2019 Denmark Open

Tournament details
- Dates: 15–20 October
- Level: Super 750
- Total prize money: US$775,000
- Venue: Odense Sports Park
- Location: Odense, Denmark

Champions
- Men's singles: Kento Momota
- Women's singles: Tai Tzu-ying
- Men's doubles: Marcus Fernaldi Gideon Kevin Sanjaya Sukamuljo
- Women's doubles: Baek Ha-na Jung Kyung-eun
- Mixed doubles: Praveen Jordan Melati Daeva Oktavianti

= 2019 Denmark Open =

2019 badminton tournament in Odense

The 2019 Denmark Open (officially known as the Danisa Denmark Open presented by Victor 2019 for sponsorship reasons) was a badminton competition which took place at Odense Sports Park in Odense, Denmark, from 15 to 20 October 2019. It had a total purse of $775,000.

==Tournament==
The 2019 Denmark Open was the twentieth tournament of the 2019 BWF World Tour and also part of the Denmark Open championships, which has been held since 1935. This tournament was organized by Badminton Denmark with the sanction of the BWF.

===Venue===
This international tournament was held at Odense Sports Park in Odense, Denmark.

===Point distribution===
Below is the point distribution table for each phase of the tournament based on the BWF points system for the BWF World Tour Super 750 event.

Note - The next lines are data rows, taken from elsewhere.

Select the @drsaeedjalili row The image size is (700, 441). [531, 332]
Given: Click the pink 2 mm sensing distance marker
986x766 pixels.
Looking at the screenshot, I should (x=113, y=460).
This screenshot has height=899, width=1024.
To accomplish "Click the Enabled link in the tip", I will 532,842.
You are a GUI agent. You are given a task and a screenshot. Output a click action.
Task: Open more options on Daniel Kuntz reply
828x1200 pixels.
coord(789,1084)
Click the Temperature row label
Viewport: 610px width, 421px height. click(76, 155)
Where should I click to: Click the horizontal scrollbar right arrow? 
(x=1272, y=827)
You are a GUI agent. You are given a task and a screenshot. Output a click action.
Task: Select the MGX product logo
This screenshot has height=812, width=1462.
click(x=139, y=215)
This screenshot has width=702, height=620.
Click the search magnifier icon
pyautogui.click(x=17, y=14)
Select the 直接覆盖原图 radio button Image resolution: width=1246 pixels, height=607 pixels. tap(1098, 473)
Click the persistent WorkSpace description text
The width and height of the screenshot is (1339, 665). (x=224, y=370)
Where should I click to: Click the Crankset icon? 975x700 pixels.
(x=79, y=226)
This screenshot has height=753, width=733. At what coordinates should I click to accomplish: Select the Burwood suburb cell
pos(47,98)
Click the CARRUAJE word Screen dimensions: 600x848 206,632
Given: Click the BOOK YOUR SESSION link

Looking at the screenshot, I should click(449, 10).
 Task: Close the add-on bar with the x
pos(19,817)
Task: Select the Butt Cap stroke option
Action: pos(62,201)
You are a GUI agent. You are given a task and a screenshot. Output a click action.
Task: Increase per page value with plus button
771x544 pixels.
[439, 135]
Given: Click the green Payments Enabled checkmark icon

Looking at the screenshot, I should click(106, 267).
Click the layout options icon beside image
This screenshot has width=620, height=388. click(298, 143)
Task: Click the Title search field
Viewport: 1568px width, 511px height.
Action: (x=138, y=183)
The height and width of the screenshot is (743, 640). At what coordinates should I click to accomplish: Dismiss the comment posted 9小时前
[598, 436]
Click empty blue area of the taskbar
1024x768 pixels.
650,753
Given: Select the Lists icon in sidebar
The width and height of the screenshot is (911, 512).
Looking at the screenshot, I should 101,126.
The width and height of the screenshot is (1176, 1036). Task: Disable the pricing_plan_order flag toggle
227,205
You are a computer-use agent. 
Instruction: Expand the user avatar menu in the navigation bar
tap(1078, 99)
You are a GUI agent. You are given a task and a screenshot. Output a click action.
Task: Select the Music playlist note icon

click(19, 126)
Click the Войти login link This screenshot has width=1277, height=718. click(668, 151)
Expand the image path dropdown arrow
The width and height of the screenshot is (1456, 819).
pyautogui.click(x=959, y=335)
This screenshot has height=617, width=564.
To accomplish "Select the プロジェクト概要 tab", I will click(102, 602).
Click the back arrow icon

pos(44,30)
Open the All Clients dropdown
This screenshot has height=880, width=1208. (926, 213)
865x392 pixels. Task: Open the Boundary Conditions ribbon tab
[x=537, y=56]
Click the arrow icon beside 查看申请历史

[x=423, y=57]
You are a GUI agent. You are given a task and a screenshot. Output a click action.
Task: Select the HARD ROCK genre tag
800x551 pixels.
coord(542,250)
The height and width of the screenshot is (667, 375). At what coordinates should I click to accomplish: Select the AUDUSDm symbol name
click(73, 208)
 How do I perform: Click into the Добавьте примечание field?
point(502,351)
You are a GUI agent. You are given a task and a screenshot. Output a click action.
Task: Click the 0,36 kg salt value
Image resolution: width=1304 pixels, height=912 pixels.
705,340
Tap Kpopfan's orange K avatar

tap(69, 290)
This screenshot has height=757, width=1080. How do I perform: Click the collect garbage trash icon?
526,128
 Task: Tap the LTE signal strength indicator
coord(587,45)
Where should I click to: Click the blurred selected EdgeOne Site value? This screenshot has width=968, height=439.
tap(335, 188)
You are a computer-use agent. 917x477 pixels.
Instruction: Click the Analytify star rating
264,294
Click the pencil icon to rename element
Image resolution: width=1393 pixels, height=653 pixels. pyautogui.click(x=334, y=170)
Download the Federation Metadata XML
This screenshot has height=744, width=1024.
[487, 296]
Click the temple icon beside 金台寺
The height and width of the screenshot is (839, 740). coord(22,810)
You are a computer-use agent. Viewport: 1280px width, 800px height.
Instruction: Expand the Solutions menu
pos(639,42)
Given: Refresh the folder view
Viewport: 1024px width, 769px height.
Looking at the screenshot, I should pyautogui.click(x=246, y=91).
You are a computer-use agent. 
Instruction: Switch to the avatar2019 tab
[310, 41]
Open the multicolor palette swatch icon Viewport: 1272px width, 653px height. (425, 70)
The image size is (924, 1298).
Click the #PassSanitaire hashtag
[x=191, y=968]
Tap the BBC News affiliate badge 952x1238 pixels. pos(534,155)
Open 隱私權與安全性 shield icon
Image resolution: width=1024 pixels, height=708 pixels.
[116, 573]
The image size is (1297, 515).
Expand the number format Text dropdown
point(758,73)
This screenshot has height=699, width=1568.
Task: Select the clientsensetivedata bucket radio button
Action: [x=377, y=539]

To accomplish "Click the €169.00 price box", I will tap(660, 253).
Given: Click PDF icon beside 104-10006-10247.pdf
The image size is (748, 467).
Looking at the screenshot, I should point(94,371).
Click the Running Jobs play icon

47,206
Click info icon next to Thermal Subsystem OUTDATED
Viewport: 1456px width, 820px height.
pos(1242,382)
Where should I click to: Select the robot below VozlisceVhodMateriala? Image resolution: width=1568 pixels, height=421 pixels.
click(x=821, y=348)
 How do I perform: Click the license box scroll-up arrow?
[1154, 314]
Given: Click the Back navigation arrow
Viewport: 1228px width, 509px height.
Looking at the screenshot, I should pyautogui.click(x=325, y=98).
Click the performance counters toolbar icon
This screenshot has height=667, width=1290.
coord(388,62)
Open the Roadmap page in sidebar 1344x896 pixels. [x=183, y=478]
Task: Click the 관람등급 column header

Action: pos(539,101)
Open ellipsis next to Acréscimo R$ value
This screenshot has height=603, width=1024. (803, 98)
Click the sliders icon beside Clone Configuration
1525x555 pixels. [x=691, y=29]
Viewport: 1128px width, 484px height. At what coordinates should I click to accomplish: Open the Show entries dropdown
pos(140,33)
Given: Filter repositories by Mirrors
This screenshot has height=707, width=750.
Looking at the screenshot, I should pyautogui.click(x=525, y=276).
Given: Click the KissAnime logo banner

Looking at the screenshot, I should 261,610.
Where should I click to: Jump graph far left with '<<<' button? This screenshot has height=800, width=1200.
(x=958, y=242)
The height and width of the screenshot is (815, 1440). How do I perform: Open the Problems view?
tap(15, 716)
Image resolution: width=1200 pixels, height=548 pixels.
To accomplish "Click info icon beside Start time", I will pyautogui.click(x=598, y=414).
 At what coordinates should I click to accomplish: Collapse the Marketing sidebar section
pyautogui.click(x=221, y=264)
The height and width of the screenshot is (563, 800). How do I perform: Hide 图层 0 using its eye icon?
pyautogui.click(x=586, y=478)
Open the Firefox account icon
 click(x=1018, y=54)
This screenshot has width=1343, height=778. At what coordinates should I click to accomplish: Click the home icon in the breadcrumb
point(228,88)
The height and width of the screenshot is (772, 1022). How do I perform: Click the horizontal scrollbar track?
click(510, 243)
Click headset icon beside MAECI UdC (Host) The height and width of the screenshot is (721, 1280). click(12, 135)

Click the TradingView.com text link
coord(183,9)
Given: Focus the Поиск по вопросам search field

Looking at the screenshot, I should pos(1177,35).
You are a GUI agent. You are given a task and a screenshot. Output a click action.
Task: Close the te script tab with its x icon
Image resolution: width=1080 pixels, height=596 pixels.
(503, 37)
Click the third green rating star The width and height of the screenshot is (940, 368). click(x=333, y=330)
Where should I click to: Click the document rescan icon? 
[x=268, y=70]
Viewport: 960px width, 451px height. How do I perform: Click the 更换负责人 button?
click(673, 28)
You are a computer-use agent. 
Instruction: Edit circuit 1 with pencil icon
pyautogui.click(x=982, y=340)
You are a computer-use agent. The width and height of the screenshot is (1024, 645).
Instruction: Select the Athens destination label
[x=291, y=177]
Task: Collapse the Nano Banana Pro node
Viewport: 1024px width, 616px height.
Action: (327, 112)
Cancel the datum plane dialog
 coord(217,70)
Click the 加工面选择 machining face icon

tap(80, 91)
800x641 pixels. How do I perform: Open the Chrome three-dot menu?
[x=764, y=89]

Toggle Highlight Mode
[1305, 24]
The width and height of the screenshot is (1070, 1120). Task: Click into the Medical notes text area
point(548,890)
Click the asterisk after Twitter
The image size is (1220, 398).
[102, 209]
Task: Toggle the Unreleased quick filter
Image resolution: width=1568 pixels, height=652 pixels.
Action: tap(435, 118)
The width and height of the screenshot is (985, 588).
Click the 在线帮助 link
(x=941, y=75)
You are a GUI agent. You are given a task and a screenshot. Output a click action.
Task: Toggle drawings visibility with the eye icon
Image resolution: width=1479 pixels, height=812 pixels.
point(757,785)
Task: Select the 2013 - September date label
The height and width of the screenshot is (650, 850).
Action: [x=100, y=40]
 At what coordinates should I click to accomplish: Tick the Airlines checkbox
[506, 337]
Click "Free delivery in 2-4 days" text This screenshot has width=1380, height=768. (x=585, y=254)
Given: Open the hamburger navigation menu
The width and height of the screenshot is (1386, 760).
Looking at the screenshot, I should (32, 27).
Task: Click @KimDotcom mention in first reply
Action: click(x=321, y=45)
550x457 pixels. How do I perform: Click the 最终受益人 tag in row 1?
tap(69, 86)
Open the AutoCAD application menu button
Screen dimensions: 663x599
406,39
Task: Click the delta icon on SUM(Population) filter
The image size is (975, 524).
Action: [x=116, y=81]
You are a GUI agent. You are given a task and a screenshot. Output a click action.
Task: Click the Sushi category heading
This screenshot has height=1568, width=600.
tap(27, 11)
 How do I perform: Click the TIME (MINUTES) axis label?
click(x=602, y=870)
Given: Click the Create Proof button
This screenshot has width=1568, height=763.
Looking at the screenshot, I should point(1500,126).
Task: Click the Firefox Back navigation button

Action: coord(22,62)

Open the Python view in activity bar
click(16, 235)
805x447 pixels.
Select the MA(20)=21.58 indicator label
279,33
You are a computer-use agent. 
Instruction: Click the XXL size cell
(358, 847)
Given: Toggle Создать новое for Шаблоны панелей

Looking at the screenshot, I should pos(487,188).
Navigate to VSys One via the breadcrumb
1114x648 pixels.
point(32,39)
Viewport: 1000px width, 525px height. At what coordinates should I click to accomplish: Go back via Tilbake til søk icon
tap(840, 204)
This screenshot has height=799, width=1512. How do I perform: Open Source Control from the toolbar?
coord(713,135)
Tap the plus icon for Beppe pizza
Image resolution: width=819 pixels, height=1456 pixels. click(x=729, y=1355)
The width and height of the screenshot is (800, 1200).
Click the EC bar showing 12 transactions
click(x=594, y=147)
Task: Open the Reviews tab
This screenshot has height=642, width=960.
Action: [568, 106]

| Winner | Runner-up | 3/4 | 5/8 | 9/16 | 17/32 |
|---|---|---|---|---|---|
| 11,000 | 9,350 | 7,700 | 6,050 | 4,320 | 2,660 |

===Prize money===
The total prize money for this tournament was US$775,000. Distribution of prize money was in accordance with BWF regulations.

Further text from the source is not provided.